No, Brady is admirable, a near-perfect freak whose greatest talent is to win when it really matters. His post-season record - 12 wins and just one defeat, to the Denver Broncos last season - is awesome. He also holds the record for the longest post-season win streak (10). In that respect, he is the natural heir to Joe Montana, the impeccable San Francisco 49ers quarterback, who won four Super Bowl rings - three as MVP - and never flinched in the face of a blitz. Like Montana before him, Brady always finds a way to win the big games. All this is remarkable for a man who has been playing in the NFL for just seven seasons. Brady was the Pats’ sixth-round draft pick in 2000, and arrived with no fanfare or great expectations. New England signed him as the back-up to starting quarterback Drew Bledsoe. When Bledsoe suffered internal bleeding during a game against the New York Jets in 2001, Brady replaced him and never looked back.

This season, Brady has expertly steered the Patriots to within one game of Super Bowl XLI. That’s what he does. Without him, there is no way that the Pats would have defeated San Diego, on the road. The Chargers, led by supremely gifted running-back LaDainian Tomlinson, were the form team of the regular season, posting a franchise-best 14-2 record. But a combination of Brady’s unflappable brilliance - he recovered from a terrible start to engineer a last-minute scoring drive - and horrible decisions by San Diego coach Marty Schottenheimer meant that the Chargers threw the game away, losing 21-24. Their season, which promised so much, is over; the Patriots, and Brady, march on.

This Sunday’s AFC Championship game sees the Patriots take on the Indianapolis Colts, in Indianapolis. That means the juiciest of quarterback showdowns, between Brady and the Colts’ Peyton Manning. Manning, the first overall pick in the 1998 draft, is the greatest quarterback never to reach a Super Bowl. He has a golden arm, the best in the NFL, but he’s 5-6 in the play-offs. Manning can be unstoppable at times - the problem is, he usually picks the wrong times. For that reason alone, I go with Brady and New England to overcome the Colts and reach a fourth Super Bowl in six seasons.

Gagging for the games tonight. Just did a Patriots/Saints double with combined odds of 4/1. Should be interesting enough.

Hopefully I’ll get to see some of these tonight.

Been playing Madden 07 on the Xbox360 for the weekend and it has a belter of a feature called superstar mode. You create your own player and choose his attributes and then go through training and shit to develop him into a player. I’m a QB just out of college and got drafted by the Vikings - I said in a press conference that I’d have chosen Green Bay but I wasn’t too disheartened.

I did very well in the pre-season scrimmages and training drills so I was starting QB for a warm-up game against the Steelers at Pittsburgh. The pressure got to me a bit though. Stats were ridiculous. I had 5 possessions.

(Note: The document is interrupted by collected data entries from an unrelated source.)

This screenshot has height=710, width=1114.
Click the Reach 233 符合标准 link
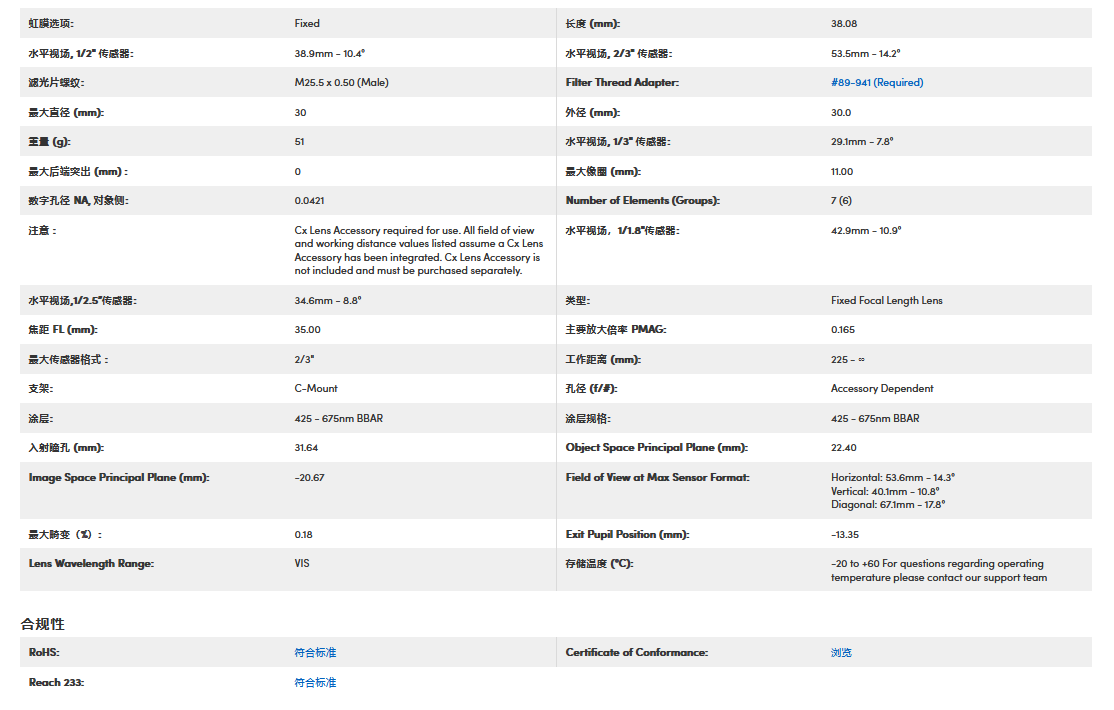point(315,683)
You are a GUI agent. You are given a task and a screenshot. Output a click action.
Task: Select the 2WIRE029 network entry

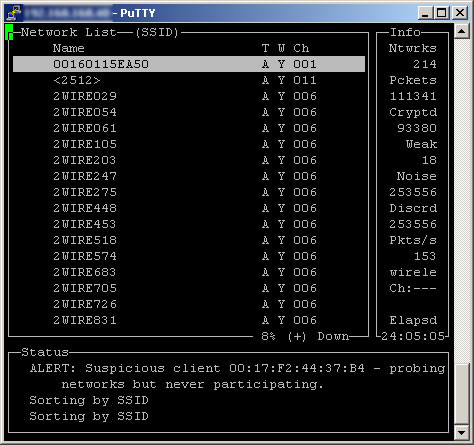pos(85,96)
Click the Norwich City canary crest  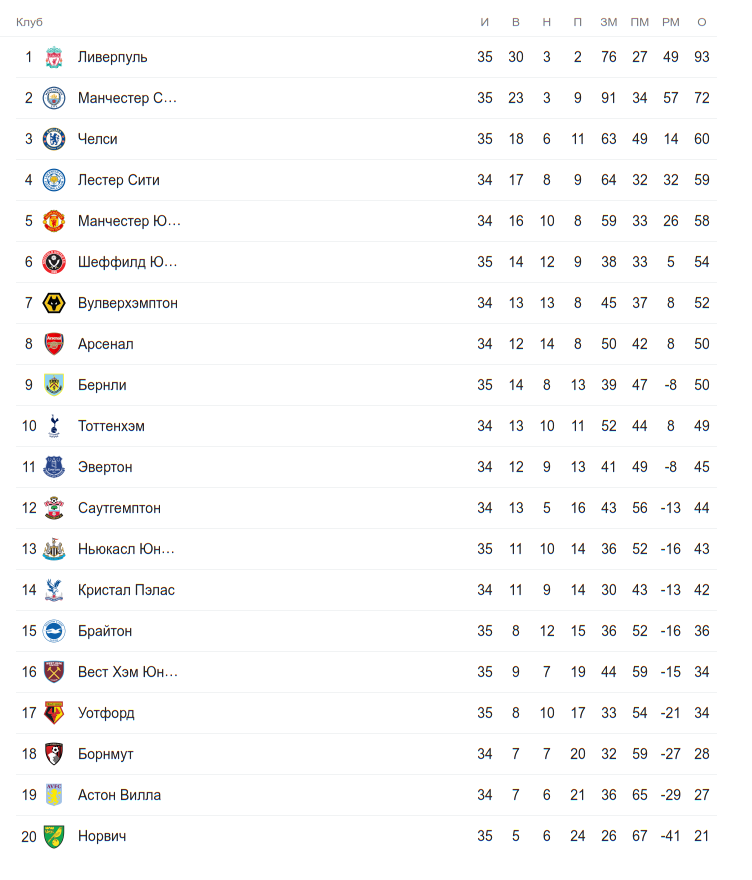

  1. No first down, 2 sacks and a running play failed to get back to the line of scrimmage
  2. No first down, 1 sack, 2 incomplete
  3. Threw an interception, missed a simple tackle and conceded a TD
  4. Sacked twice and 1 incomplete
  5. Interception on first down

Not a single first down earned. I got hooked during the second quarter when we were 24-0 down and some lad called Johnson came on (not sure if he’s the regular starter) and threw 3 TD passes and we lost 24-22.

Got picked for the second game against the Ravens though - hoping that the coach will give me a few running plays to get me started. I don’t have enough influence to call the shots on the park yet so I’m cannon fodder for a blitz if we’re not prepared.

just watchin the games here. Half time Bears lead Saints 16-7. Saints were muck in the first half with three turnovers. they just got a touchdown with a minute to go in first half. sets it up for an interesting second half

Game is really taking off now. Reggie Bush after scoring an 88 yard touchown catch. Bears QB not playing well either.